The task
Once you have found the line with "At what coordinates" in the records below, retype it and every line after it to the end exactly, with no pictures and nothing more.

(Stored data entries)
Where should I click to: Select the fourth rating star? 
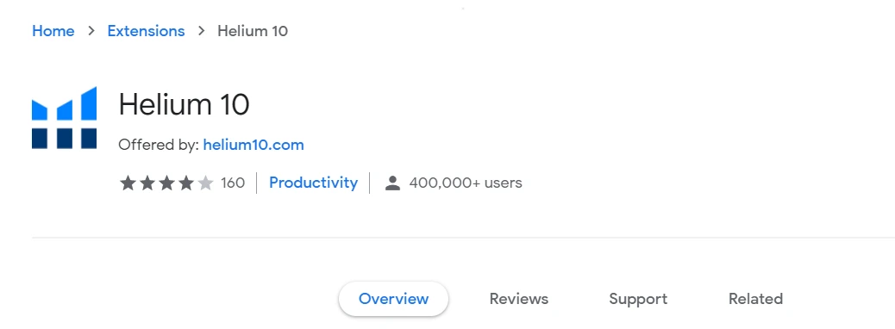point(186,183)
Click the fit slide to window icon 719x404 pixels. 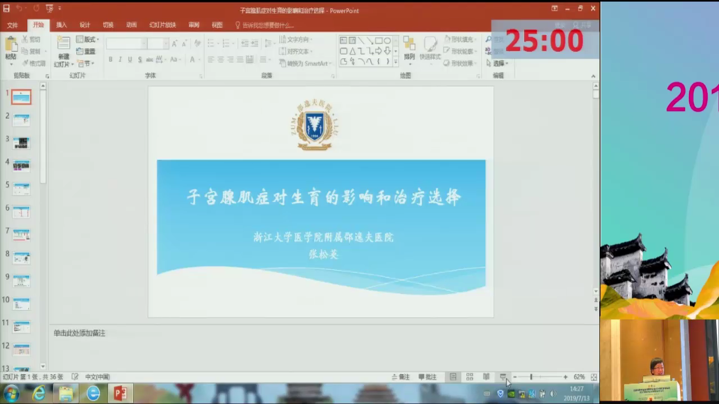(x=594, y=377)
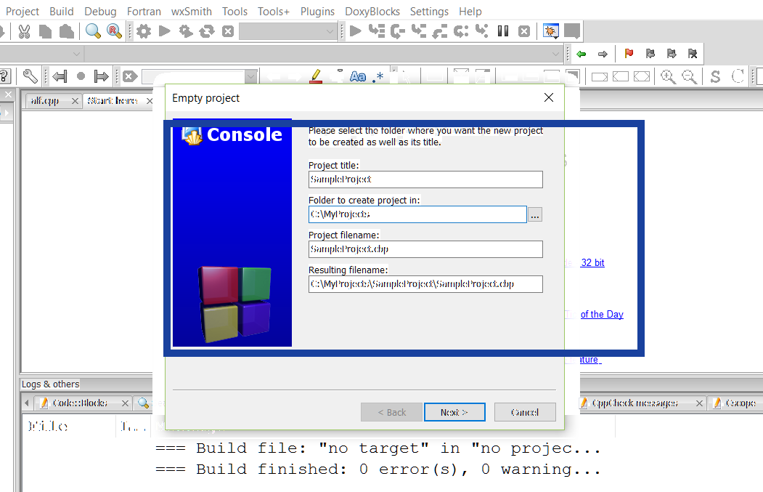
Task: Click the Project title input field
Action: pyautogui.click(x=425, y=179)
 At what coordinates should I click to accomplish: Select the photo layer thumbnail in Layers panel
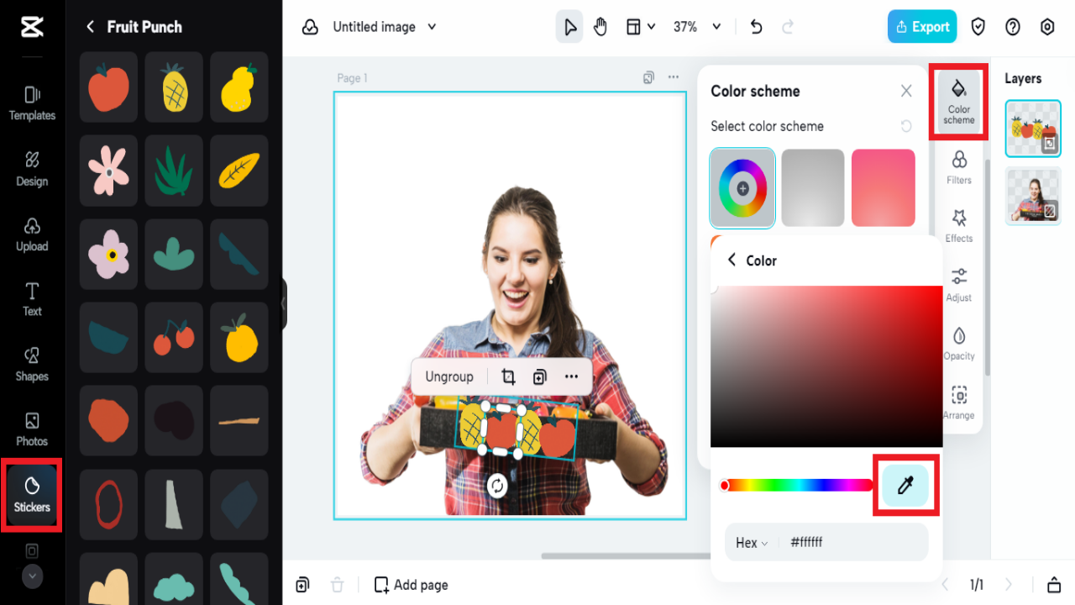(x=1032, y=196)
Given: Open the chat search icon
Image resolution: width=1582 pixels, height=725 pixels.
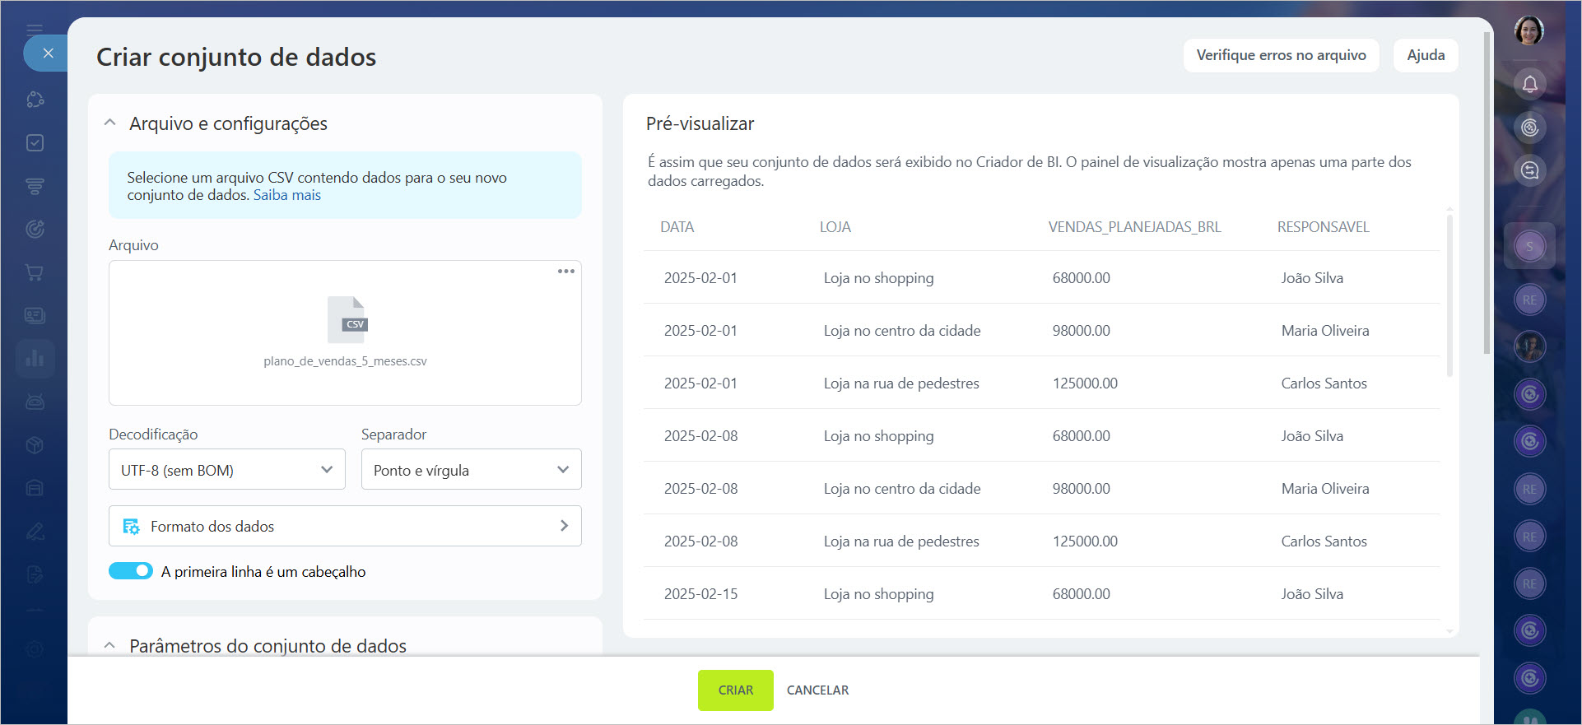Looking at the screenshot, I should [1529, 170].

Answer to this problem
 At what coordinates should I click to accomplish: Select the photo layer thumbnail in Layers panel
(x=1032, y=196)
Given: Open the chat search icon
Image resolution: width=1582 pixels, height=725 pixels.
Looking at the screenshot, I should [1529, 170].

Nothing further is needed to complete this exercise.